When Google left the Chinese market years ago, a lot people [applauded] its principle of defending free speech. But now, with the Dragonfly program and its CEO defending the program, it only left deep disappointment and fear of the consequences of this super [corporation’s] submission to a brutal regime.

Quand Google a quitté le marché chinois il y a des années de cela, beaucoup de gens [ont applaudi] son principe de défendre la liberté d'expression. Mais à présent, le programme Dragonfly, et sa défense par le PDG, ne laisse rien d'autre qu'une profonde déception et la crainte des conséquences qu'aura la soumission de cette méga [entreprise] à un régime brutal.

Badiucao a d'abord créé les casquettes comme élément d'un dessin, avec le porteur de la casquette ressemblant distinctement à Sundar Pichai. Il a par la suite fait réaliser matériellement des casquettes. Il dit qu'il a aussi tenter d'interroger des employés de Google sur le projet, mais la plupart ont refusé de s'exprimer et n'ont pas accepté les casquettes. Il dit toutefois avoir parlé à quelques employés chinois chez Google, qui semblaient approuver le moteur de recherche censuré. Il ajoute :

I hope [Pichai] will receive the message. If Google wants to help China or Chinese people, it should help us to fight and defeat the censorship system instead of becoming a part of it.

J'espère que [Pichai] recevra le message.
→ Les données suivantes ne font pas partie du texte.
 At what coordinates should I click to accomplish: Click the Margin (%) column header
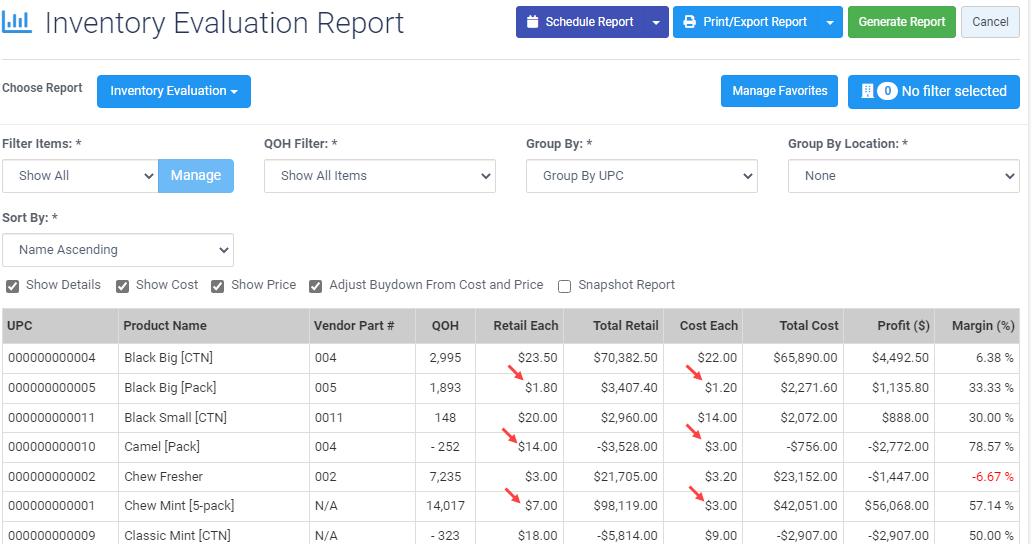pos(982,326)
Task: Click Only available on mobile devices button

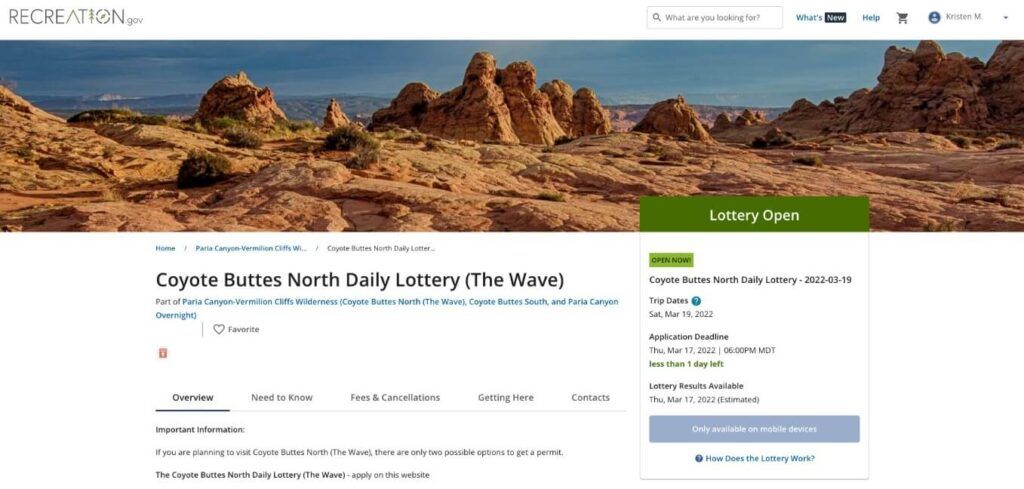Action: tap(754, 429)
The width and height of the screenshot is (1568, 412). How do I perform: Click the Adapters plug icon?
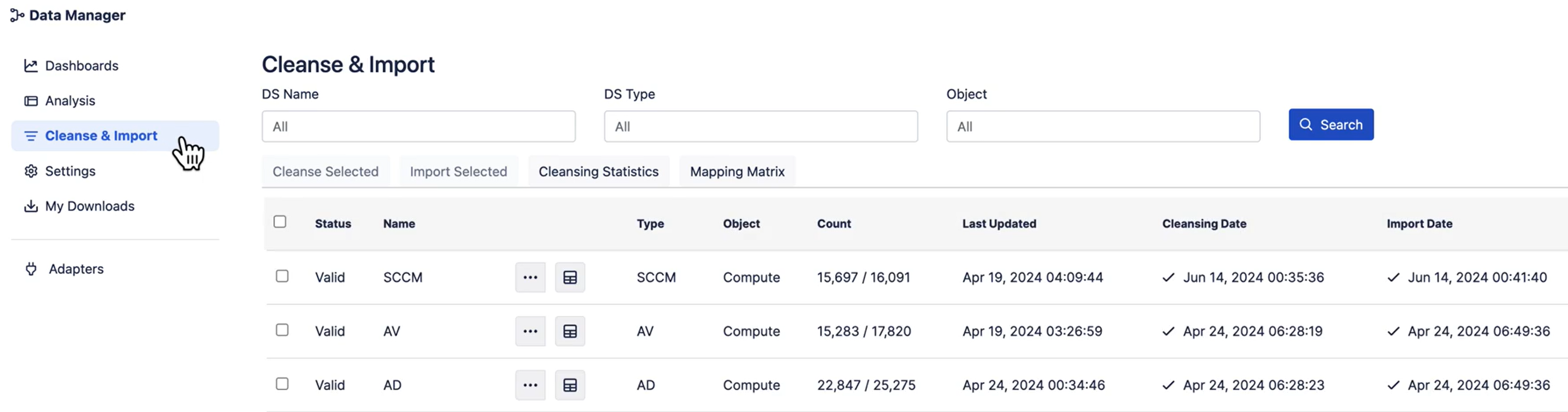coord(31,269)
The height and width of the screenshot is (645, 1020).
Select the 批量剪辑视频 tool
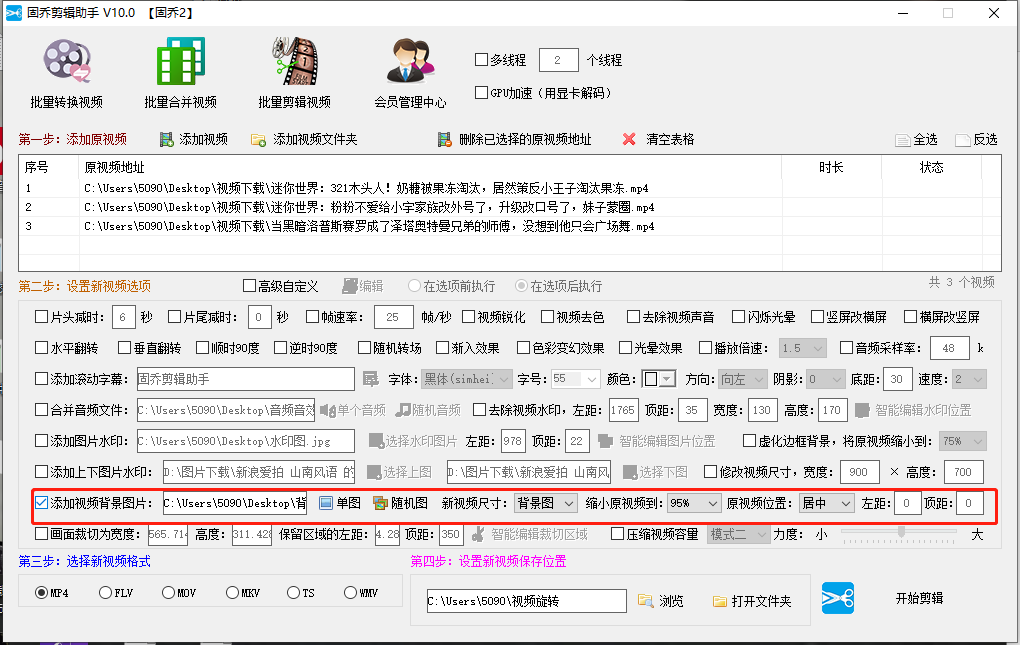[292, 70]
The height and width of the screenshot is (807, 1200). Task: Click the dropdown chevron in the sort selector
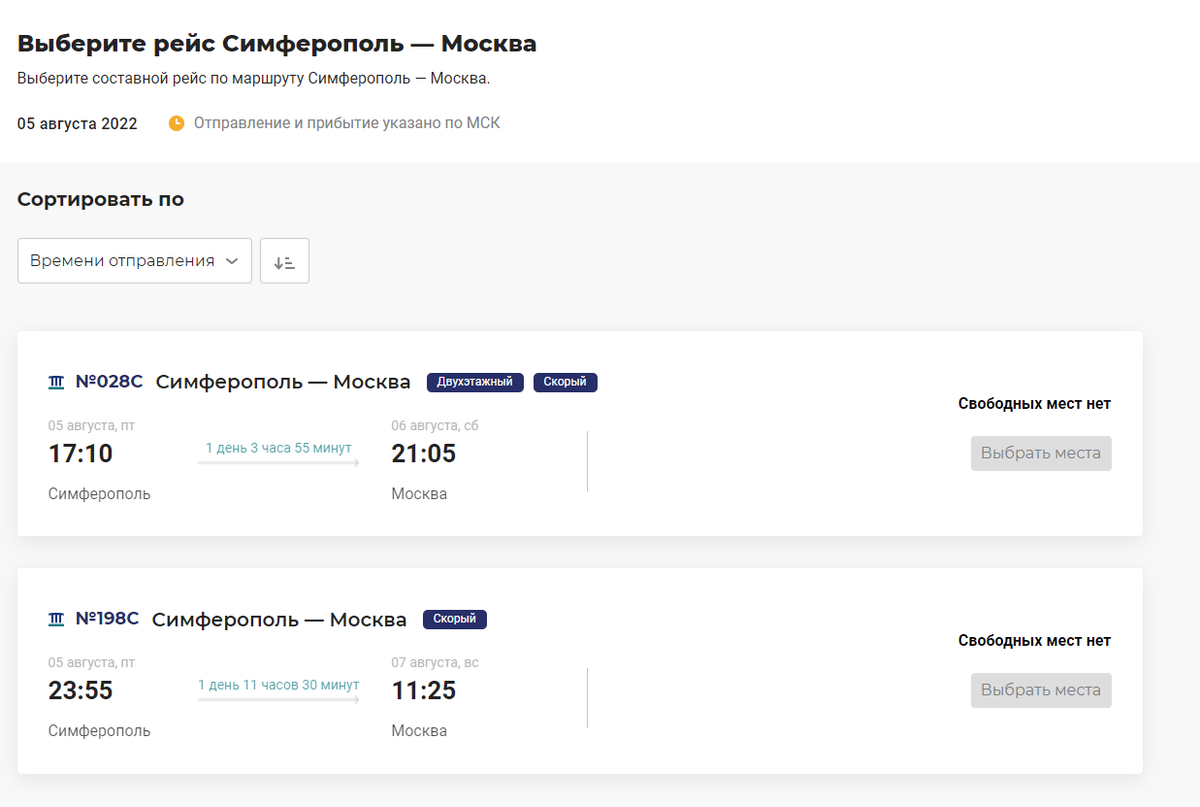[232, 261]
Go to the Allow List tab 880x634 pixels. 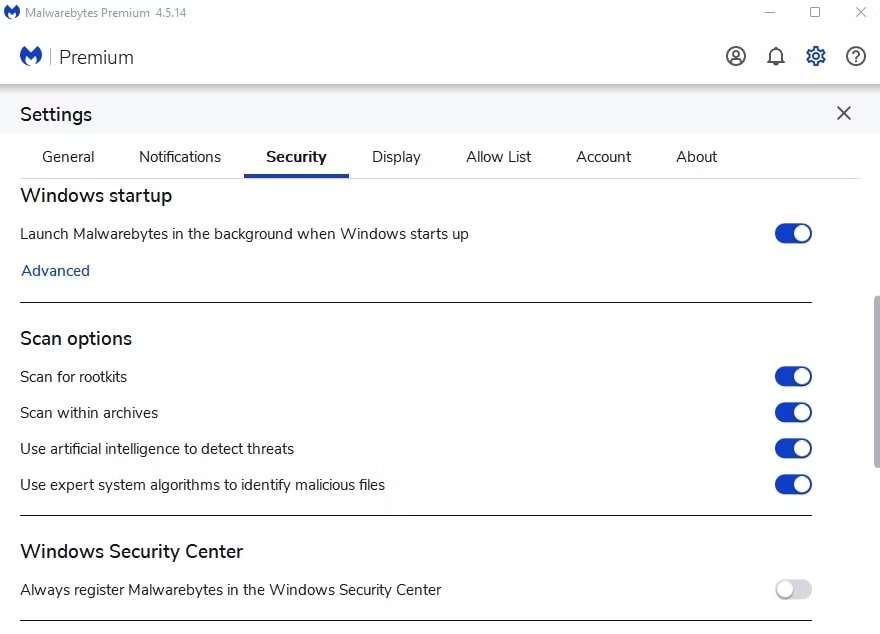(x=499, y=157)
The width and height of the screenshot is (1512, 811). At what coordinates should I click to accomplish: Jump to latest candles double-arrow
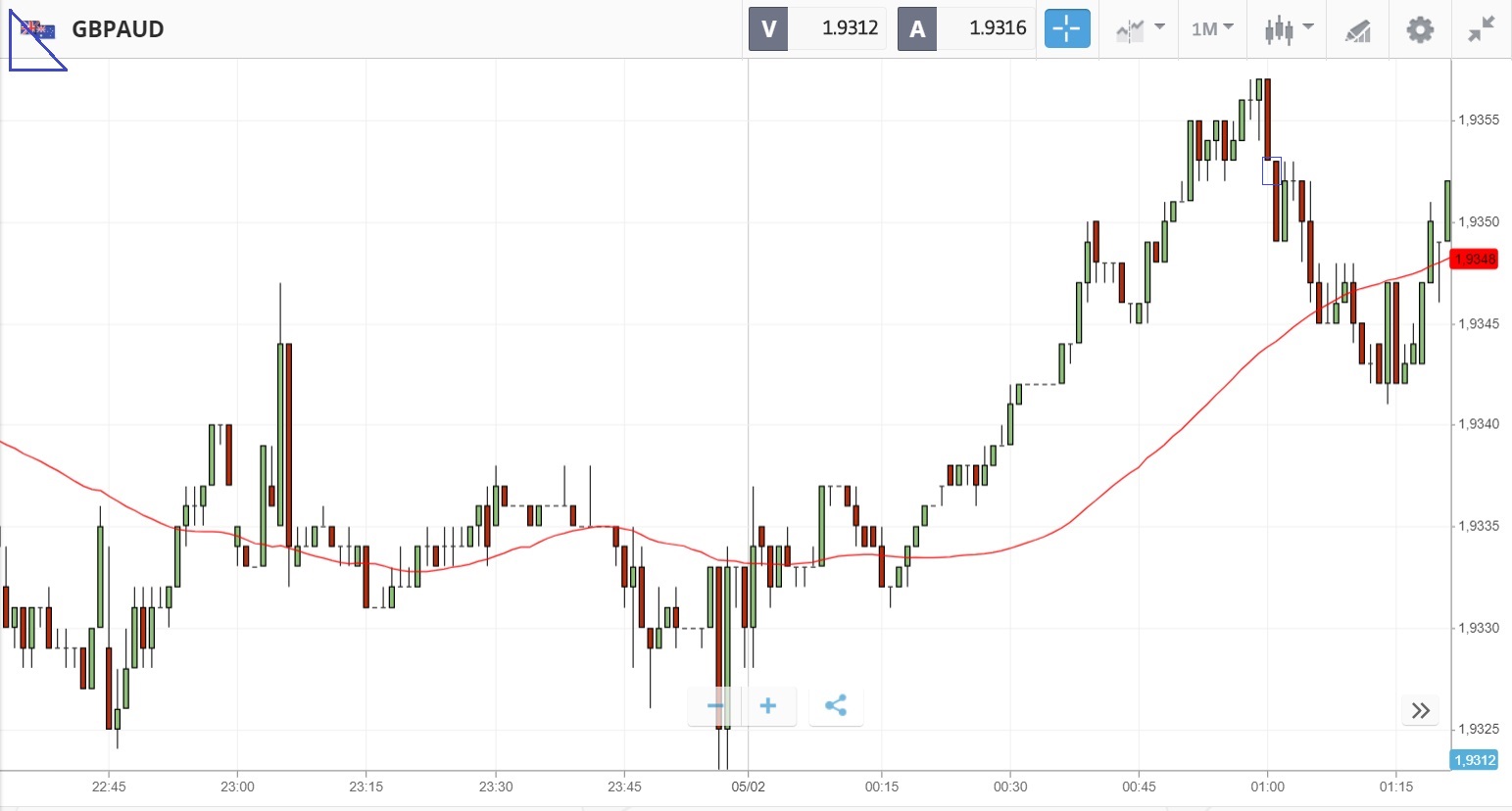[1421, 710]
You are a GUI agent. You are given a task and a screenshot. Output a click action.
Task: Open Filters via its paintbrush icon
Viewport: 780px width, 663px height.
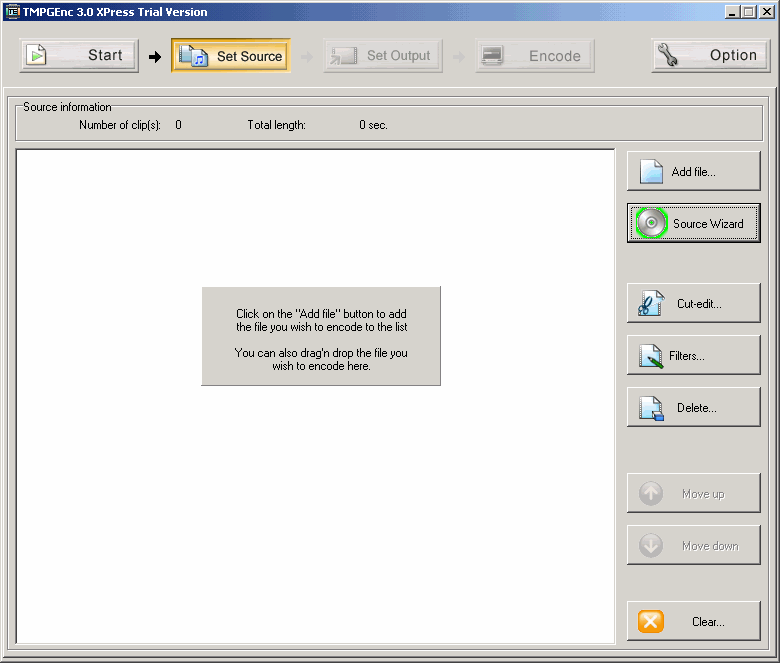pyautogui.click(x=651, y=356)
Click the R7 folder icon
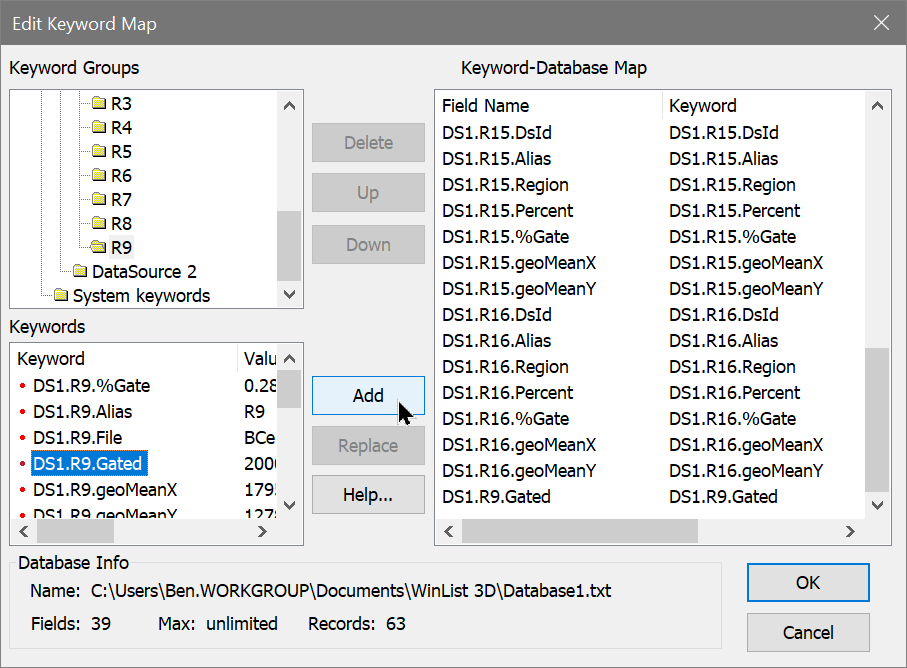 coord(98,199)
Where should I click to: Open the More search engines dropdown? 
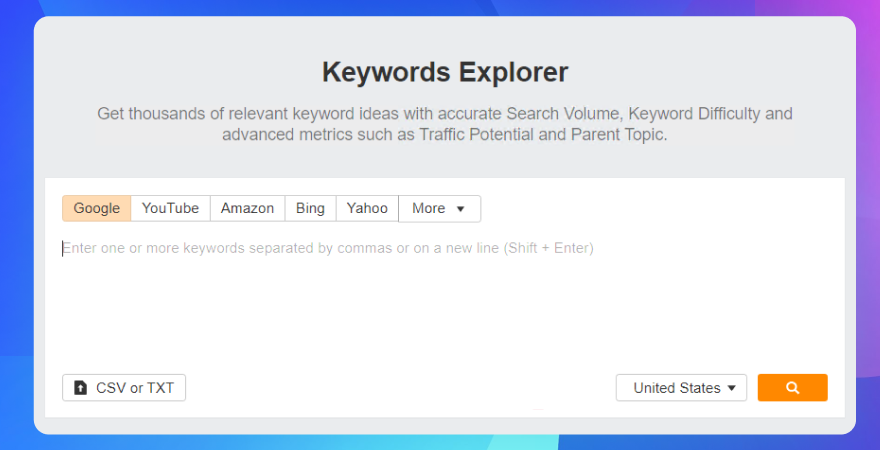click(x=439, y=208)
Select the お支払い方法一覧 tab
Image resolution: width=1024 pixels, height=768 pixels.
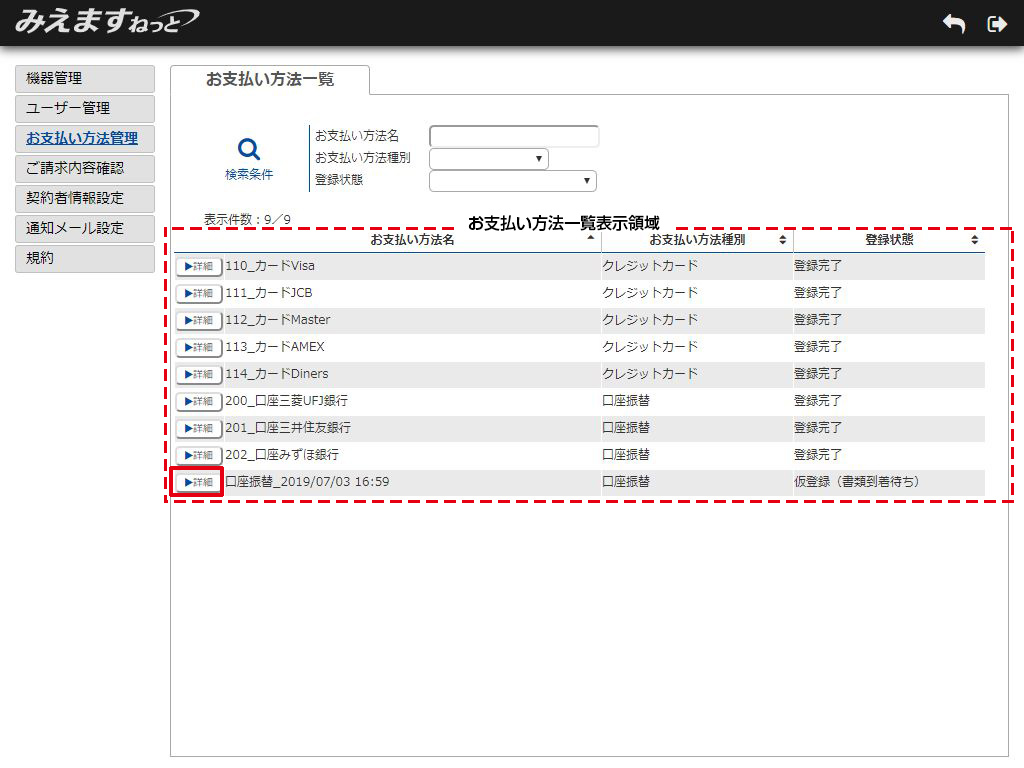click(270, 80)
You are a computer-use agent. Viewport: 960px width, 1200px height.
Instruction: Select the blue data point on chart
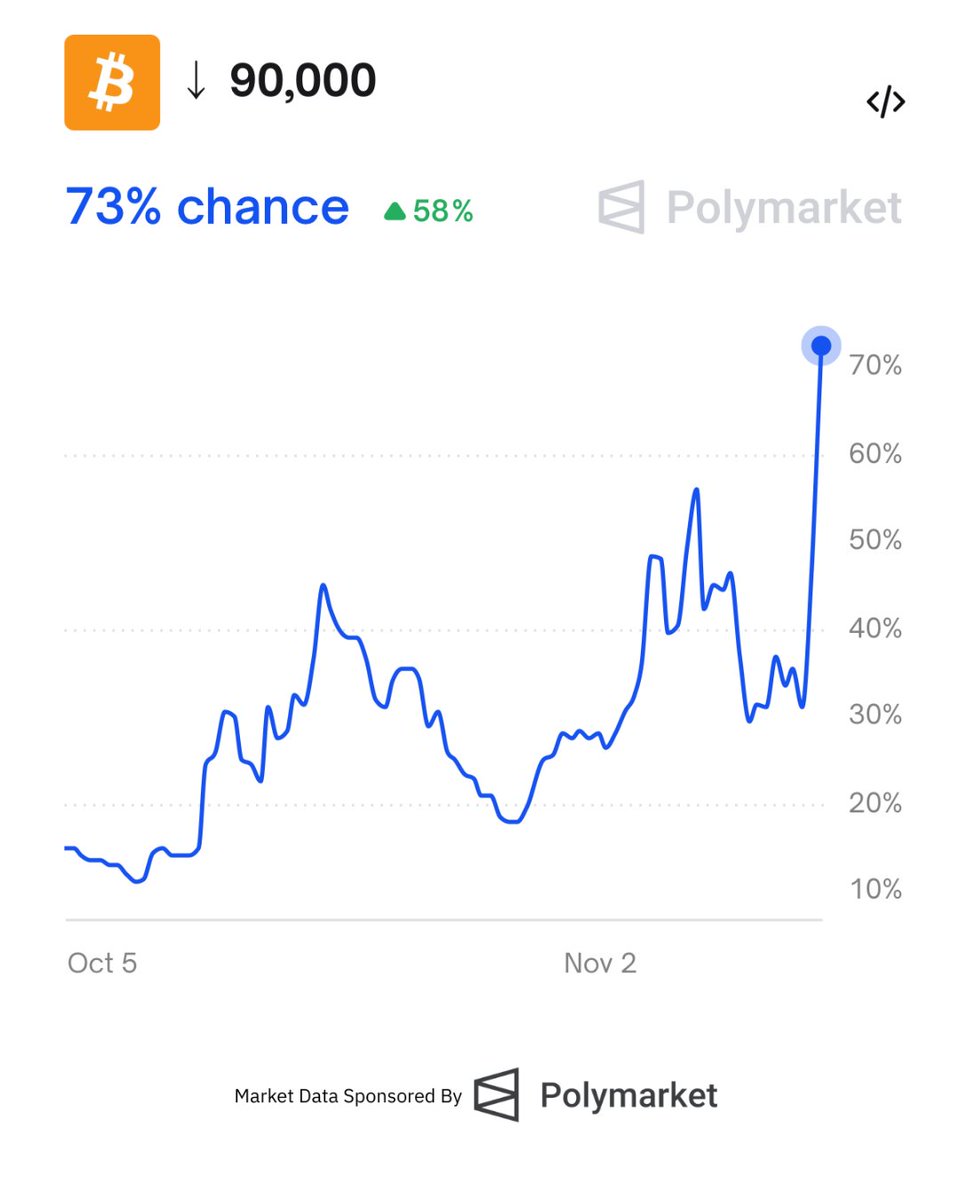821,346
Si Google veut être utile à la Chine ou aux Chinois, il doit nous aider à combattre et défaire le système de la censure au lieu d'en devenir une partie.

Quant au message sur sa casquette, Badiucao dit qu'il s'est décidé pour “Rendre sa grandeur à la Muraille” à cause de la double référence, au système de censure de la Chine surnommé la grande muraille pare-feu et au slogan de Trump (Make America Great again, Rendre sa grandeur à l'Amérique).

For me the Trump cap is the crown of shame… Giving something similar to Google is the best ironic thing I can do in the USA.

Pour moi la casquette de Trump est la couronne de la honte… Donner quelque chose de similaire à Google est ce que je peux faire de plus ironique aux USA.

HKFP a sollicité Google pour des commentaires.